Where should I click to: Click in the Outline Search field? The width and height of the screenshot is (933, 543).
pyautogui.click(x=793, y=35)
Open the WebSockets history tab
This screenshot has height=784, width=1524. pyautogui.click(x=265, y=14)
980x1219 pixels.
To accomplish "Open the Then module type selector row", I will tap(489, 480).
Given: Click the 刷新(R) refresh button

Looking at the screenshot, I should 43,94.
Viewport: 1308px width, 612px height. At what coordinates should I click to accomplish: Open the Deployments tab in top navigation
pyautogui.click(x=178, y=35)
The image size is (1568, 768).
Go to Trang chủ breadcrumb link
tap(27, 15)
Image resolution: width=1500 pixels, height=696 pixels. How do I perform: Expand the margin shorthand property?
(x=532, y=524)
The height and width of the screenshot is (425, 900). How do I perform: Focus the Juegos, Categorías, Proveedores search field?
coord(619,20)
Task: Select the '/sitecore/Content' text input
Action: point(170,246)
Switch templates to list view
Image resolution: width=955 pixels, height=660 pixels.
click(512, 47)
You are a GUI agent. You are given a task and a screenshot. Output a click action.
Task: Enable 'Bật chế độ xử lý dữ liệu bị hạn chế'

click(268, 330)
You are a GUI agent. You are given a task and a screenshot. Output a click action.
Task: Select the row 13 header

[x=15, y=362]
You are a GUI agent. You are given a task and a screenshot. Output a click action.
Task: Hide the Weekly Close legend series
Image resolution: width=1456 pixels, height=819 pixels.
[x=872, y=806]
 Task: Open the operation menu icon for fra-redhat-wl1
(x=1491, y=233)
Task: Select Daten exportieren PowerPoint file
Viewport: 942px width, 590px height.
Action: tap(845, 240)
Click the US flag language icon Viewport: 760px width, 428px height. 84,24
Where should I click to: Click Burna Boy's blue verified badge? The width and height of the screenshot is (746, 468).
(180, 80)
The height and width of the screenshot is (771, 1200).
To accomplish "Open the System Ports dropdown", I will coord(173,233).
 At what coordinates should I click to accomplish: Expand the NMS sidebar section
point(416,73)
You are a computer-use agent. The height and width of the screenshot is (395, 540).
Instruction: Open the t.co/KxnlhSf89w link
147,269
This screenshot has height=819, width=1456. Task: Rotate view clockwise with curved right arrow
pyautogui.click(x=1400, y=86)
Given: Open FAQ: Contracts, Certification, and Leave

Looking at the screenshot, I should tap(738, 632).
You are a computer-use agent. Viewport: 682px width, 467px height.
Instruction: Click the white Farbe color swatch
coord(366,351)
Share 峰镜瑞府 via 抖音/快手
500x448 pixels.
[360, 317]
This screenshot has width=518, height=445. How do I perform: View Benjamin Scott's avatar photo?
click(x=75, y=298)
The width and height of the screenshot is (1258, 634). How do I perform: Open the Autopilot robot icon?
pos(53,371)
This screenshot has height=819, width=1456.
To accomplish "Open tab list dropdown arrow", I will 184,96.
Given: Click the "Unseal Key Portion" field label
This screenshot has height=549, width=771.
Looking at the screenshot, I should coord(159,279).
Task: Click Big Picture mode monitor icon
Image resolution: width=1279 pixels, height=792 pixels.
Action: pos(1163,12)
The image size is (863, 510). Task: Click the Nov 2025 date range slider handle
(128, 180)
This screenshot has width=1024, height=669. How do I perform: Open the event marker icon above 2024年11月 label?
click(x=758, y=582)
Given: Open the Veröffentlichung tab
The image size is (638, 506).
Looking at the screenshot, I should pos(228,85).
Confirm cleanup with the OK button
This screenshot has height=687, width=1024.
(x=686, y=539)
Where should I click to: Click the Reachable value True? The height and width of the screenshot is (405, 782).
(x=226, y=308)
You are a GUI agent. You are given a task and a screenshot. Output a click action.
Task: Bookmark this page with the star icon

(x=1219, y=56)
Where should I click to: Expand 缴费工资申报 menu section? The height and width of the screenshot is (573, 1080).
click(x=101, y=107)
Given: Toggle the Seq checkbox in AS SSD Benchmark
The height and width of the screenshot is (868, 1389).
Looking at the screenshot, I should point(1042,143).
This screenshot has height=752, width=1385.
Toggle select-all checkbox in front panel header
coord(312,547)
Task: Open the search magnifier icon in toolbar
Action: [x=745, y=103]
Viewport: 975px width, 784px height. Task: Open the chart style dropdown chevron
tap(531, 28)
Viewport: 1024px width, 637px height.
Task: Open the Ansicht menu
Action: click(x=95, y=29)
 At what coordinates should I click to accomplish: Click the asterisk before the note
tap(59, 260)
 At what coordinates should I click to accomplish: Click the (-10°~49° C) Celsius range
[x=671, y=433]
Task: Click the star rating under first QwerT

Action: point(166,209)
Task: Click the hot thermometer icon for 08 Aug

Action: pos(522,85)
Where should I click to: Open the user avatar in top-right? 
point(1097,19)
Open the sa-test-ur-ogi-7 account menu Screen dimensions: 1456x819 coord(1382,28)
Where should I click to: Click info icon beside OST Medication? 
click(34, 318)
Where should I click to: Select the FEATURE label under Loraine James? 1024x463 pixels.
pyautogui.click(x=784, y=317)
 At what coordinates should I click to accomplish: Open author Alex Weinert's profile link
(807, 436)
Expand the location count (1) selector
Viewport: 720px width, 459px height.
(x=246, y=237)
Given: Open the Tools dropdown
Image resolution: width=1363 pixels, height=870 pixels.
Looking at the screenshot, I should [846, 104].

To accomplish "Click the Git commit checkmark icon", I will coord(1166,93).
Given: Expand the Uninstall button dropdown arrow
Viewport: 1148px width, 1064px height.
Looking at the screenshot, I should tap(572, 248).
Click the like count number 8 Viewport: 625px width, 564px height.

........

> _What the task asks_:
Reproduce all of the data above word for word, changing nothing.

> _Solution to this task_:
Where should I click to: Click in the Outline Search field? The width and height of the screenshot is (933, 543).
pyautogui.click(x=793, y=35)
Open the WebSockets history tab
This screenshot has height=784, width=1524. pyautogui.click(x=265, y=14)
980x1219 pixels.
To accomplish "Open the Then module type selector row", I will tap(489, 480).
Given: Click the 刷新(R) refresh button

Looking at the screenshot, I should 43,94.
Viewport: 1308px width, 612px height. At what coordinates should I click to accomplish: Open the Deployments tab in top navigation
pyautogui.click(x=178, y=35)
The image size is (1568, 768).
Go to Trang chủ breadcrumb link
tap(27, 15)
Image resolution: width=1500 pixels, height=696 pixels. How do I perform: Expand the margin shorthand property?
(x=532, y=524)
The height and width of the screenshot is (425, 900). How do I perform: Focus the Juegos, Categorías, Proveedores search field?
coord(619,20)
Task: Select the '/sitecore/Content' text input
Action: point(170,246)
Switch templates to list view
Image resolution: width=955 pixels, height=660 pixels.
click(512, 47)
You are a GUI agent. You are given a task and a screenshot. Output a click action.
Task: Enable 'Bật chế độ xử lý dữ liệu bị hạn chế'

click(268, 330)
You are a GUI agent. You are given a task and a screenshot. Output a click action.
Task: Select the row 13 header

[x=15, y=362]
You are a GUI agent. You are given a task and a screenshot. Output a click action.
Task: Hide the Weekly Close legend series
Image resolution: width=1456 pixels, height=819 pixels.
[x=872, y=806]
 Task: Open the operation menu icon for fra-redhat-wl1
(x=1491, y=233)
Task: Select Daten exportieren PowerPoint file
Viewport: 942px width, 590px height.
Action: tap(845, 240)
Click the US flag language icon Viewport: 760px width, 428px height. 84,24
Where should I click to: Click Burna Boy's blue verified badge? The width and height of the screenshot is (746, 468).
(180, 80)
The height and width of the screenshot is (771, 1200).
To accomplish "Open the System Ports dropdown", I will coord(173,233).
 At what coordinates should I click to accomplish: Expand the NMS sidebar section
point(416,73)
You are a computer-use agent. The height and width of the screenshot is (395, 540).
Instruction: Open the t.co/KxnlhSf89w link
147,269
This screenshot has height=819, width=1456. Task: Rotate view clockwise with curved right arrow
pyautogui.click(x=1400, y=86)
Given: Open FAQ: Contracts, Certification, and Leave

Looking at the screenshot, I should tap(738, 632).
You are a computer-use agent. Viewport: 682px width, 467px height.
Instruction: Click the white Farbe color swatch
coord(366,351)
Share 峰镜瑞府 via 抖音/快手
500x448 pixels.
[360, 317]
This screenshot has width=518, height=445. How do I perform: View Benjamin Scott's avatar photo?
click(x=75, y=298)
The width and height of the screenshot is (1258, 634). How do I perform: Open the Autopilot robot icon?
pos(53,371)
This screenshot has height=819, width=1456.
To accomplish "Open tab list dropdown arrow", I will 184,96.
Given: Click the "Unseal Key Portion" field label
This screenshot has height=549, width=771.
Looking at the screenshot, I should coord(159,279).
Task: Click Big Picture mode monitor icon
Image resolution: width=1279 pixels, height=792 pixels.
Action: pos(1163,12)
The image size is (863, 510). Task: Click the Nov 2025 date range slider handle
(128, 180)
This screenshot has width=1024, height=669. How do I perform: Open the event marker icon above 2024年11月 label?
click(x=758, y=582)
Given: Open the Veröffentlichung tab
The image size is (638, 506).
Looking at the screenshot, I should pos(228,85).
Confirm cleanup with the OK button
This screenshot has height=687, width=1024.
(x=686, y=539)
Where should I click to: Click the Reachable value True? The height and width of the screenshot is (405, 782).
(x=226, y=308)
You are a GUI agent. You are given a task and a screenshot. Output a click action.
Task: Bookmark this page with the star icon

(x=1219, y=56)
Where should I click to: Expand 缴费工资申报 menu section? The height and width of the screenshot is (573, 1080).
click(x=101, y=107)
Given: Toggle the Seq checkbox in AS SSD Benchmark
The height and width of the screenshot is (868, 1389).
Looking at the screenshot, I should point(1042,143).
This screenshot has height=752, width=1385.
Toggle select-all checkbox in front panel header
coord(312,547)
Task: Open the search magnifier icon in toolbar
Action: [x=745, y=103]
Viewport: 975px width, 784px height. Task: Open the chart style dropdown chevron
tap(531, 28)
Viewport: 1024px width, 637px height.
Task: Open the Ansicht menu
Action: click(x=95, y=29)
 At what coordinates should I click to accomplish: Click the asterisk before the note
tap(59, 260)
 At what coordinates should I click to accomplish: Click the (-10°~49° C) Celsius range
[x=671, y=433]
Task: Click the star rating under first QwerT

Action: point(166,209)
Task: Click the hot thermometer icon for 08 Aug

Action: pos(522,85)
Where should I click to: Open the user avatar in top-right? 
point(1097,19)
Open the sa-test-ur-ogi-7 account menu Screen dimensions: 1456x819 coord(1382,28)
Where should I click to: Click info icon beside OST Medication? 
click(34, 318)
Where should I click to: Select the FEATURE label under Loraine James? 1024x463 pixels.
pyautogui.click(x=784, y=317)
 At what coordinates should I click to accomplish: Open author Alex Weinert's profile link
(807, 436)
Expand the location count (1) selector
Viewport: 720px width, 459px height.
(x=246, y=237)
Given: Open the Tools dropdown
Image resolution: width=1363 pixels, height=870 pixels.
Looking at the screenshot, I should [846, 104].

To accomplish "Click the Git commit checkmark icon", I will coord(1166,93).
Given: Expand the Uninstall button dropdown arrow
Viewport: 1148px width, 1064px height.
Looking at the screenshot, I should tap(572, 248).
Click the like count number 8 Viewport: 625px width, 564px height.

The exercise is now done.